### Exercise
Set down the entries once more, exactly as given.
====
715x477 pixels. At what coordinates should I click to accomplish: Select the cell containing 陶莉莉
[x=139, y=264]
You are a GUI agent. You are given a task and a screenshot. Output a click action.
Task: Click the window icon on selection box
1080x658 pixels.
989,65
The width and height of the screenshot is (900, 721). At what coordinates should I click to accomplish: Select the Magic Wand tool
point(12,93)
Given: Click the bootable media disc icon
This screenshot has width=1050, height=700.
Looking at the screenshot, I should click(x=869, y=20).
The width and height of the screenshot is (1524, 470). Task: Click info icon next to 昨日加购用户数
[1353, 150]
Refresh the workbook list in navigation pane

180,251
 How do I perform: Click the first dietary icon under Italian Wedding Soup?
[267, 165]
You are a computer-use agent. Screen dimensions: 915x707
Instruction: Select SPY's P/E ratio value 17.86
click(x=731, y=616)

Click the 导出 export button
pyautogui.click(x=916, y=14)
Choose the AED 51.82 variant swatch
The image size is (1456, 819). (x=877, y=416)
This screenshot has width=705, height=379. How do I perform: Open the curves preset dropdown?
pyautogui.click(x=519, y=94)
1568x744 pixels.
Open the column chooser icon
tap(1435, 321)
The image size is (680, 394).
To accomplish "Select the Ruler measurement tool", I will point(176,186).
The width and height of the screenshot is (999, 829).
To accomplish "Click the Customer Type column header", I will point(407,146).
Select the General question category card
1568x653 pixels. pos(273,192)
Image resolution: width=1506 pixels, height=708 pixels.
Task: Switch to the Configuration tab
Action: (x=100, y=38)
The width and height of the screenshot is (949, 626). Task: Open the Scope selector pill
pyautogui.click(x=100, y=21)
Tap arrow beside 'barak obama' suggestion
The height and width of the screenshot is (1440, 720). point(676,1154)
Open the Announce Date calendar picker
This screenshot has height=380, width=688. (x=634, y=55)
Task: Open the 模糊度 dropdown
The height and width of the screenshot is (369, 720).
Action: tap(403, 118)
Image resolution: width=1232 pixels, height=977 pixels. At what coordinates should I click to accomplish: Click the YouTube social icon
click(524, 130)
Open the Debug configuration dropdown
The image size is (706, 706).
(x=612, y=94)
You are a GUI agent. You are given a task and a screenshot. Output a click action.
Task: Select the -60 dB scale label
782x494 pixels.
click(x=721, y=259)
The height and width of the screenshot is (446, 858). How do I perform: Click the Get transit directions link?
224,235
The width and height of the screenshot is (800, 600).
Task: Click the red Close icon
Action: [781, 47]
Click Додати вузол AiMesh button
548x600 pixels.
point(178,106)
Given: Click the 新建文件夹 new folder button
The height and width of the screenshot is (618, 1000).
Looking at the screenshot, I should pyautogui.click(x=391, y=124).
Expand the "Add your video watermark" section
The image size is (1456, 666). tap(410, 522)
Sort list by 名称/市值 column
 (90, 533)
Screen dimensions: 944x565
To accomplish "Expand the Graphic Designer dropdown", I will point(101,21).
====
### Task output
715x477 pixels. At what coordinates should I click to accomplish: Select the cell containing 陶莉莉
[x=139, y=264]
You are a GUI agent. You are given a task and a screenshot. Output a click action.
Task: Click the window icon on selection box
1080x658 pixels.
989,65
The width and height of the screenshot is (900, 721). At what coordinates should I click to accomplish: Select the Magic Wand tool
point(12,93)
Given: Click the bootable media disc icon
This screenshot has width=1050, height=700.
Looking at the screenshot, I should click(x=869, y=20).
The width and height of the screenshot is (1524, 470). Task: Click info icon next to 昨日加购用户数
[1353, 150]
Refresh the workbook list in navigation pane

180,251
 How do I perform: Click the first dietary icon under Italian Wedding Soup?
[267, 165]
You are a computer-use agent. Screen dimensions: 915x707
Instruction: Select SPY's P/E ratio value 17.86
click(x=731, y=616)

Click the 导出 export button
pyautogui.click(x=916, y=14)
Choose the AED 51.82 variant swatch
The image size is (1456, 819). (x=877, y=416)
This screenshot has width=705, height=379. How do I perform: Open the curves preset dropdown?
pyautogui.click(x=519, y=94)
1568x744 pixels.
Open the column chooser icon
tap(1435, 321)
The image size is (680, 394).
To accomplish "Select the Ruler measurement tool", I will point(176,186).
The width and height of the screenshot is (999, 829).
To accomplish "Click the Customer Type column header", I will point(407,146).
Select the General question category card
1568x653 pixels. pos(273,192)
Image resolution: width=1506 pixels, height=708 pixels.
Task: Switch to the Configuration tab
Action: (x=100, y=38)
The width and height of the screenshot is (949, 626). Task: Open the Scope selector pill
pyautogui.click(x=100, y=21)
Tap arrow beside 'barak obama' suggestion
The height and width of the screenshot is (1440, 720). point(676,1154)
Open the Announce Date calendar picker
This screenshot has height=380, width=688. (x=634, y=55)
Task: Open the 模糊度 dropdown
The height and width of the screenshot is (369, 720).
Action: tap(403, 118)
Image resolution: width=1232 pixels, height=977 pixels. At what coordinates should I click to accomplish: Click the YouTube social icon
click(524, 130)
Open the Debug configuration dropdown
The image size is (706, 706).
(x=612, y=94)
You are a GUI agent. You are given a task and a screenshot. Output a click action.
Task: Select the -60 dB scale label
782x494 pixels.
click(x=721, y=259)
The height and width of the screenshot is (446, 858). How do I perform: Click the Get transit directions link?
224,235
The width and height of the screenshot is (800, 600).
Task: Click the red Close icon
Action: [781, 47]
Click Додати вузол AiMesh button
548x600 pixels.
point(178,106)
Given: Click the 新建文件夹 new folder button
The height and width of the screenshot is (618, 1000).
Looking at the screenshot, I should pyautogui.click(x=391, y=124).
Expand the "Add your video watermark" section
The image size is (1456, 666). tap(410, 522)
Sort list by 名称/市值 column
 (90, 533)
Screen dimensions: 944x565
To accomplish "Expand the Graphic Designer dropdown", I will point(101,21).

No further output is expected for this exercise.